[moxious]

No amount of checklisting and best practices substitutes for hiring someone smart to break your stuff and tell you how they did it. You can check all the boxes and still get pwned.

You can learn and run automated tools for 6 months and end up knowing 1/3rd of what a great pentester knows.

If you want to know you can resist an attack from an adversary, you need an adversary. If you want to know that you followed best practices so as to achieve CYA when something bad happens, that's a different story.

But honestly the security picture is so depressing. Most people are saved only because they don't have an active or competent adversary. The defender must get 1,000 things right, the attacker only needs you to mess up one thing.

And then, even when the defender gets everything right, a user inside the organization clicks a bad PDF and now your API is taking fully authenticated requests from an attacker. Good luck with that.
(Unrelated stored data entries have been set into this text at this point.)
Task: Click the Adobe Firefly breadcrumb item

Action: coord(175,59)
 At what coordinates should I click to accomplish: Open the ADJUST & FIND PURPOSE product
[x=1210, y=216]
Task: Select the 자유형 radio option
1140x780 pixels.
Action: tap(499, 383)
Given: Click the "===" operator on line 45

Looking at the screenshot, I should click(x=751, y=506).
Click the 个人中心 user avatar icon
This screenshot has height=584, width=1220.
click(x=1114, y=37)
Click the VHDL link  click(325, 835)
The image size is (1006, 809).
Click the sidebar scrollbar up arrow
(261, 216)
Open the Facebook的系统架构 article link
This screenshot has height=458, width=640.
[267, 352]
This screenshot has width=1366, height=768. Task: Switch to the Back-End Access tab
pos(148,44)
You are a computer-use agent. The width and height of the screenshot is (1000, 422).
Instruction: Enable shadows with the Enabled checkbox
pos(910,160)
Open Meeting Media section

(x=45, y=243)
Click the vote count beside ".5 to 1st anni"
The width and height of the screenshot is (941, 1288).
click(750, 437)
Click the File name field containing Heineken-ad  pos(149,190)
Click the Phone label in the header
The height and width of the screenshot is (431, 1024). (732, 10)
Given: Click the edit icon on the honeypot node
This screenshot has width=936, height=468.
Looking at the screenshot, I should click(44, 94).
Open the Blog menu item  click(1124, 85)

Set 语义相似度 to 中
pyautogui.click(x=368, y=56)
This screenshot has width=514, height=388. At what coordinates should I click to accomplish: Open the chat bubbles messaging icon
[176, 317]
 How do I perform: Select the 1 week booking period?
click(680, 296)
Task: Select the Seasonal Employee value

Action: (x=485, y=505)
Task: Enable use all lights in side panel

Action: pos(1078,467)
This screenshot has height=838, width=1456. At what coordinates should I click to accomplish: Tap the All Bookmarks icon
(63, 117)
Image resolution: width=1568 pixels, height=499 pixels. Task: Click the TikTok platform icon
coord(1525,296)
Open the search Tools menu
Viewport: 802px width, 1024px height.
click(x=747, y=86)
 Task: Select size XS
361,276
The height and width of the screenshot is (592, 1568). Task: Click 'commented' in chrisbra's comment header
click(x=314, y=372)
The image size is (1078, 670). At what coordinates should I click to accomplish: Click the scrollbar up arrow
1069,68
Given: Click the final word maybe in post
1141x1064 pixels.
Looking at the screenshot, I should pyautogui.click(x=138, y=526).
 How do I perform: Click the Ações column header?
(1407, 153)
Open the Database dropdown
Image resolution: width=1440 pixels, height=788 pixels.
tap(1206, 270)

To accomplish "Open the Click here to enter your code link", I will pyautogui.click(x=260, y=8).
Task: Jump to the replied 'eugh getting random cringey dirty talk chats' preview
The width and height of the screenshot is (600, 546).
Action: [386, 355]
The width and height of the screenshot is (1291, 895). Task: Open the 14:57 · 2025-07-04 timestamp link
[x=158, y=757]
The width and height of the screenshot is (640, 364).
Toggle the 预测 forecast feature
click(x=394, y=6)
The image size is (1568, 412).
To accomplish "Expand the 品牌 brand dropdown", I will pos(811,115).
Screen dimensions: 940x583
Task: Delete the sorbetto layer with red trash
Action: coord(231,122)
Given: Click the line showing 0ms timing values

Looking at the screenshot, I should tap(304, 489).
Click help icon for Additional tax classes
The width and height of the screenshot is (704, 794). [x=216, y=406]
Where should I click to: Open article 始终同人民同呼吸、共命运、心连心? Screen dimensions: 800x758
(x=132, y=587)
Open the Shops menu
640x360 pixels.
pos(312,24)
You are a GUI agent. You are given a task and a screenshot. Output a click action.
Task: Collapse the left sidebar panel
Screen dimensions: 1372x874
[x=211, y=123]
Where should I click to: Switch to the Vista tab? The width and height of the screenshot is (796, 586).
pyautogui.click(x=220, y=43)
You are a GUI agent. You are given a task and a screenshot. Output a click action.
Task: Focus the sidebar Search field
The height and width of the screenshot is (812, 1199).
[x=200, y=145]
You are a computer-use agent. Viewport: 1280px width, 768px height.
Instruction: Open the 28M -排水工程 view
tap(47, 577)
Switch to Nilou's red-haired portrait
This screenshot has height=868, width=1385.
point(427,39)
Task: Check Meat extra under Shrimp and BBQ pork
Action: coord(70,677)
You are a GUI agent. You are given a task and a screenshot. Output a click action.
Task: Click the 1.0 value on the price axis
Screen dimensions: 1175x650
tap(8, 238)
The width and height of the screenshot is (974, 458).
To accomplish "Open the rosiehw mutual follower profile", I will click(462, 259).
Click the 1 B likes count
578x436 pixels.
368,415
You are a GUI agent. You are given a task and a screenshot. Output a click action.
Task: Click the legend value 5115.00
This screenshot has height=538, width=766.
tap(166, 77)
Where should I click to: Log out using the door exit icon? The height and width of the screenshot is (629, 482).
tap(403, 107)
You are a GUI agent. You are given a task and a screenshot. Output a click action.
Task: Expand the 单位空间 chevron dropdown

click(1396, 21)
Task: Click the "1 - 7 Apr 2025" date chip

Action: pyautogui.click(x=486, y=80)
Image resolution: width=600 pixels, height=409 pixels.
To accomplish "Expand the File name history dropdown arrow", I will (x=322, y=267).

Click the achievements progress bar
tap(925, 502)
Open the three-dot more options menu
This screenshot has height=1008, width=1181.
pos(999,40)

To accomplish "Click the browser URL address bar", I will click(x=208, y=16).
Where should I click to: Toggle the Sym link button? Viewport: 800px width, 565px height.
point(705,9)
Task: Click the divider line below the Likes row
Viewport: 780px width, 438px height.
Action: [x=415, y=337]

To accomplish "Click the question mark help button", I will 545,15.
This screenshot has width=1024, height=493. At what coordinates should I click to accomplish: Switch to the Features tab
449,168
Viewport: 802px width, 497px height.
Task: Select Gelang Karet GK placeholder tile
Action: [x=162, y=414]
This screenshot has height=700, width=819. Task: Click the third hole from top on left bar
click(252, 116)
Security, what a situation.

[lucb1e]

> No amount of checklisting and best practices substitutes for hiring someone smart to break your stuff and tell you how they did it.

Which is not to say that it doesn't help.

As a pen tester, I'd much rather they tick all the boxes and save money because now I don't have to report all the low hanging fruit (which is fun the first two times you pwn an application but gets boring quickly -- I'd rather have something interesting to test).

[raesene9]

If the main input to the security of your application comes from having a penetration test, you're going to have a bad time.

There's no mystery to what an app. security tester does really, and getting the basics of app. sec right early in the development lifecycle is probably the most important piece of having a good solid app.

Sure get a tester in at the end to poke it and find edge cases and weird security bugs, but for a new app. getting someone in the early phases of development to provide security architecture advice is probably more important.